In the end, then, our current crisis is so bad that it is possible to imagine ourselves accepting things that we never would have accepted before.  Even so, Professor Lawsky is right that there is a difference between depriving the government of revenue in ways that help people and depriving the government of revenue entirely and thus destroying it.  Oliver Wendell Holmes's famous statement is still right that taxes are what we pay for civilized society.  Eliminating taxes to save ourselves in the current moment will not help us now, and it would almost surely end society as we know it.

2 comments:

Frank Willa said...

If I recall correctly, there was an exchange of lines in a 1981 movie- Body Heat- that centered on the notion of suspending 'normal rules' in a time of extraordinary circumstances...an off the chart heat wave...where the local law enforcement officer observed, to paraphrase, "...that some people think that the rules go away in times like this....they don't...".
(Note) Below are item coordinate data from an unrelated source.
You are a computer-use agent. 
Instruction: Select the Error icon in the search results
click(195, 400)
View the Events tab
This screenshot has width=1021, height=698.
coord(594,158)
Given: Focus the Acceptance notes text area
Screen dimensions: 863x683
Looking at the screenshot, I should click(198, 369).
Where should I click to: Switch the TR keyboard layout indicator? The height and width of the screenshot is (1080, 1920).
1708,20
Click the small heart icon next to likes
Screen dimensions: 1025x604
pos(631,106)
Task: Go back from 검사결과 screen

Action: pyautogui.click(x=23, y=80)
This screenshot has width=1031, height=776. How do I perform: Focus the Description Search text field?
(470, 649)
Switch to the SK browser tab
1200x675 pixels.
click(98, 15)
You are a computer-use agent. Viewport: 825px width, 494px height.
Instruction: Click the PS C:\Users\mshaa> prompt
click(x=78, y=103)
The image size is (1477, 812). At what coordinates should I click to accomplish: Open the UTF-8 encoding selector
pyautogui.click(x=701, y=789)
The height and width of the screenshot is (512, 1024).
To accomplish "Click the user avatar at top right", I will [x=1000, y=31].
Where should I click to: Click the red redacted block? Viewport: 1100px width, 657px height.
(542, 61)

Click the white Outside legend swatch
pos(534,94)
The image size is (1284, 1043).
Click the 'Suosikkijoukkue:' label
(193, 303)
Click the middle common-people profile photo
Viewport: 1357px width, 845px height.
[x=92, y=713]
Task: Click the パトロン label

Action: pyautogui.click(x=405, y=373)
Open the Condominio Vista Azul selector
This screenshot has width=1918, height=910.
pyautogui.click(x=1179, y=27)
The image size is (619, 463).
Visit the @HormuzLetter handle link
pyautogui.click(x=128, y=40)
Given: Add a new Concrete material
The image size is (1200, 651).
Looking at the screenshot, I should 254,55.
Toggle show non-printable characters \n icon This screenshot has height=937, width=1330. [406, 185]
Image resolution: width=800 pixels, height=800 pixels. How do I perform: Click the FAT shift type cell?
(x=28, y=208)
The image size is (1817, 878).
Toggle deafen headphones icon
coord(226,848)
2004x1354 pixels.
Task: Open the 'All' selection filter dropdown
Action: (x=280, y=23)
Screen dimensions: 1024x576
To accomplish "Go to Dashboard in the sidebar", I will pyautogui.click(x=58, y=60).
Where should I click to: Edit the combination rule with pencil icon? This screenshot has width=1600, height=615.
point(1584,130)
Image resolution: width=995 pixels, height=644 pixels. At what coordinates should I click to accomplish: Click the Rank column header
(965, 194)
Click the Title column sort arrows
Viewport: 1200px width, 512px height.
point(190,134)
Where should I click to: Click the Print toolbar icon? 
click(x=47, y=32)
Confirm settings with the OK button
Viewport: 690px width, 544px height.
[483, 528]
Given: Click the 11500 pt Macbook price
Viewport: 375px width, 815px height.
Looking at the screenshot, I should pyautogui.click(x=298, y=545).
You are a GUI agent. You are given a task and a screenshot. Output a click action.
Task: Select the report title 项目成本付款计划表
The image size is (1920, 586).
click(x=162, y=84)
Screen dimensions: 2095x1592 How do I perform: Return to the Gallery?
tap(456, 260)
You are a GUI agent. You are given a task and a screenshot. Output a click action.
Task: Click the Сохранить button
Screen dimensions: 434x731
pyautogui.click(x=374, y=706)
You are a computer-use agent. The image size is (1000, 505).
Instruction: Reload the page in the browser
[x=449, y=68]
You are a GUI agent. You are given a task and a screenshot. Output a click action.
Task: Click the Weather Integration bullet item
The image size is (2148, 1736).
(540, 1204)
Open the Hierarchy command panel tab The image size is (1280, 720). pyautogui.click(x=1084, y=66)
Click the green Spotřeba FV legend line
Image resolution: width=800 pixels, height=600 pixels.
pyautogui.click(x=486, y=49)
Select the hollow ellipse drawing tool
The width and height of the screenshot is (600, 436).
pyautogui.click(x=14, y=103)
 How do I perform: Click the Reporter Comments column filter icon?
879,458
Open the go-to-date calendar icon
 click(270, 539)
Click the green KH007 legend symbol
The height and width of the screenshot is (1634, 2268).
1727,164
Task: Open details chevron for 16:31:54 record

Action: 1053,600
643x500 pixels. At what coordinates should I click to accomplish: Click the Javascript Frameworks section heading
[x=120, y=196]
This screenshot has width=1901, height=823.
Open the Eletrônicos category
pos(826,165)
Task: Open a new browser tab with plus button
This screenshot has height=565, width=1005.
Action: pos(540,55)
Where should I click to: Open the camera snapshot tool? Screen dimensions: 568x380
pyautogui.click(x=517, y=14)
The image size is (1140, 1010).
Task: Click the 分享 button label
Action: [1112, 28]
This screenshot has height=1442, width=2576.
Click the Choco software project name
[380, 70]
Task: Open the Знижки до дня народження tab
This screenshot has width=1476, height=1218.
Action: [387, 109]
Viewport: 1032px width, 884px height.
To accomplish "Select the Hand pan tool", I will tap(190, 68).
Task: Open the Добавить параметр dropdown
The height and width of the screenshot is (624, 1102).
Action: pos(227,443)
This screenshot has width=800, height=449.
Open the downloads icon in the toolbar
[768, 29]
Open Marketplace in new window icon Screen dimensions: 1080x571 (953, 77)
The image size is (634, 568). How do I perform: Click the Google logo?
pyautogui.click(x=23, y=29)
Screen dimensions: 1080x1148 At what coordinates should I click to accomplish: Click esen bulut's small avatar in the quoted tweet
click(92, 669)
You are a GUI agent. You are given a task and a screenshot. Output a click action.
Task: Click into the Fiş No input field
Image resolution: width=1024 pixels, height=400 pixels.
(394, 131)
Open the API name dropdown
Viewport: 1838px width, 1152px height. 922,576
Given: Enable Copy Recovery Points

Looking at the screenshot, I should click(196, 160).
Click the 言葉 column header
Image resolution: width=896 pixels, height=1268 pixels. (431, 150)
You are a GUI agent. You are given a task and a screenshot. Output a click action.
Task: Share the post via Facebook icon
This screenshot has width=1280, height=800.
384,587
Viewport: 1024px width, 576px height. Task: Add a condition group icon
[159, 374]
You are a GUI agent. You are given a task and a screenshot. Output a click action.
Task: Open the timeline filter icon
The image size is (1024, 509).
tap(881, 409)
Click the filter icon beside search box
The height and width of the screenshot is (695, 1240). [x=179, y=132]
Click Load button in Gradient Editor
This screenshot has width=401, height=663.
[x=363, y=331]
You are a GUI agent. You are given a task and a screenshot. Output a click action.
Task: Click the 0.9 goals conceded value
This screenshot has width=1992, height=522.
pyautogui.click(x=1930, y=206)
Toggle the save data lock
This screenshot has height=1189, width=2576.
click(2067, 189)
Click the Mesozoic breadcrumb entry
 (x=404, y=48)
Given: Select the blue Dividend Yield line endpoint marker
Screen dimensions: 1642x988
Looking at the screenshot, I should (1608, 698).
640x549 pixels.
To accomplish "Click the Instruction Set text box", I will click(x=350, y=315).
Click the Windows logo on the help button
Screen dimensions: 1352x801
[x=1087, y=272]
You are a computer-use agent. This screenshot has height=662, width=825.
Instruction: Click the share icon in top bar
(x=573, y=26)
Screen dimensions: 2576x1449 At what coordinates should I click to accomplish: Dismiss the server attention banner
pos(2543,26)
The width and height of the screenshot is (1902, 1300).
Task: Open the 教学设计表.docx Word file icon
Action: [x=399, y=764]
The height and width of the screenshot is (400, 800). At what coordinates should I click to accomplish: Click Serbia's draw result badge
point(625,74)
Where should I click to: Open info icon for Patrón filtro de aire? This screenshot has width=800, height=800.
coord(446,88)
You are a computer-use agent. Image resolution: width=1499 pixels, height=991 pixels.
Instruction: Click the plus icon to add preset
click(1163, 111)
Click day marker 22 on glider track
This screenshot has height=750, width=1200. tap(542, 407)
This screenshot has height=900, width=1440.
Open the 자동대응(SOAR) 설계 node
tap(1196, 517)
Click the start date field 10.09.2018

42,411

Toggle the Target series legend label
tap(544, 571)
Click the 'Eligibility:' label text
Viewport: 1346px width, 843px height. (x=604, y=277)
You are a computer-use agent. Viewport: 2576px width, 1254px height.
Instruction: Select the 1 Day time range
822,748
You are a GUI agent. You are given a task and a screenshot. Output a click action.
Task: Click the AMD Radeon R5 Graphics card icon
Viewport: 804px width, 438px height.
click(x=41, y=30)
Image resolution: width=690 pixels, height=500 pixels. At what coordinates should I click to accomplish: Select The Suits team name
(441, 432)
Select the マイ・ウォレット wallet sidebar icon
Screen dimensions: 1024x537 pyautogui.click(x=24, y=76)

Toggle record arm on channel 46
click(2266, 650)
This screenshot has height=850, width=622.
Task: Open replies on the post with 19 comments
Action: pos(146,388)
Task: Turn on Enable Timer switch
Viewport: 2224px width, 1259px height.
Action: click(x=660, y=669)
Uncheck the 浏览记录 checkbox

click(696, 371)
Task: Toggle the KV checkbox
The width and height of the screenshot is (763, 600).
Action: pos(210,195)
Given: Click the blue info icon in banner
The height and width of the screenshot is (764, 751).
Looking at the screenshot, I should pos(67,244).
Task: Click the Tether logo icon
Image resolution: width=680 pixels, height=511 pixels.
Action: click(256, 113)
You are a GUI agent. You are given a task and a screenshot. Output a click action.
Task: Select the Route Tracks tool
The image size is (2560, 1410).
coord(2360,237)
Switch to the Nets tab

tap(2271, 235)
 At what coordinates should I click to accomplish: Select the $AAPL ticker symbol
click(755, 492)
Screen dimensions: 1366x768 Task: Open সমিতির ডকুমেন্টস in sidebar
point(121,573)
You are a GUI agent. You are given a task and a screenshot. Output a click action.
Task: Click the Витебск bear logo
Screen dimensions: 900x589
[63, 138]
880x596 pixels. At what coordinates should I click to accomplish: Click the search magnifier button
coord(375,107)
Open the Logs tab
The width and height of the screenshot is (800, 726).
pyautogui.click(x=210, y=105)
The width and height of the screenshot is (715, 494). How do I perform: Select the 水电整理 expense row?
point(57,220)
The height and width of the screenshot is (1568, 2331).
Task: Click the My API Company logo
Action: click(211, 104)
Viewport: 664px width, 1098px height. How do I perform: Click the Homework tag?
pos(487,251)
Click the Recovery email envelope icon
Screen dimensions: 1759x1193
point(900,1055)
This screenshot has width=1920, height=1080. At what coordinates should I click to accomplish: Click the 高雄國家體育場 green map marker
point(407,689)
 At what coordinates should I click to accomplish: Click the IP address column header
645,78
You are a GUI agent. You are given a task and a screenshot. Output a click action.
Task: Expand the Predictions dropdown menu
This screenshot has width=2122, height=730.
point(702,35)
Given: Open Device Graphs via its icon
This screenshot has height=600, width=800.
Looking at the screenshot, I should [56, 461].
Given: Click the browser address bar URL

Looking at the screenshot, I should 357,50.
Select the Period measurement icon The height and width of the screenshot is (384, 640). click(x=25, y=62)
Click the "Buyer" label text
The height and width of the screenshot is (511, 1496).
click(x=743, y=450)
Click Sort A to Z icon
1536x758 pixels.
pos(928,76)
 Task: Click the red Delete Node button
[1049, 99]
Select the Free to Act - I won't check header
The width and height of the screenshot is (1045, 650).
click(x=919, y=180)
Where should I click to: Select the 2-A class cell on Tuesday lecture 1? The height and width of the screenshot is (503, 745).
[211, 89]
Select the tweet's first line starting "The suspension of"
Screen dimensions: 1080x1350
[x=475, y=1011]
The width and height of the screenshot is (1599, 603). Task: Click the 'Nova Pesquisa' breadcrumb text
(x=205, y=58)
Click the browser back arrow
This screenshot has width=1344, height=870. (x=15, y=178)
I hope that we stand up for normal, and not let some who would..."kill the goose that laid the golden egg".

Bob Moss said...

It's not like Neil and other rational writers on this blog are advancing a radical idea:

"And by Ryder Ch. J.—It has been said, that the power of licensing publick houses is so abso­lute­ly in the discretion of the justices of the peace, that this court will never award a mandamus for the licensing of a publick house; but it is equally true, that the abuse of a dis­cretionary power ought to be more severely punished than the abuse of a power which is not discretionary. In the pres­ent case it appears manifestly, that the power of licensing publick hous­es was very grossly a­bus­ed; for it is not probable, that the occupiers of twenty publick houses should all have mis­be­haved themselves at the same time, as to make it improper to grant them licenses."

Rex v. Nottingham, Say 216; 96 ER 858 (KB 1755). Twenty pub proprietors, after having received licenses "for some years past", were suddenly denied licenses shortly after they all happened to vote against those same justices of the peace. (Apparently, the ballot was not secret.)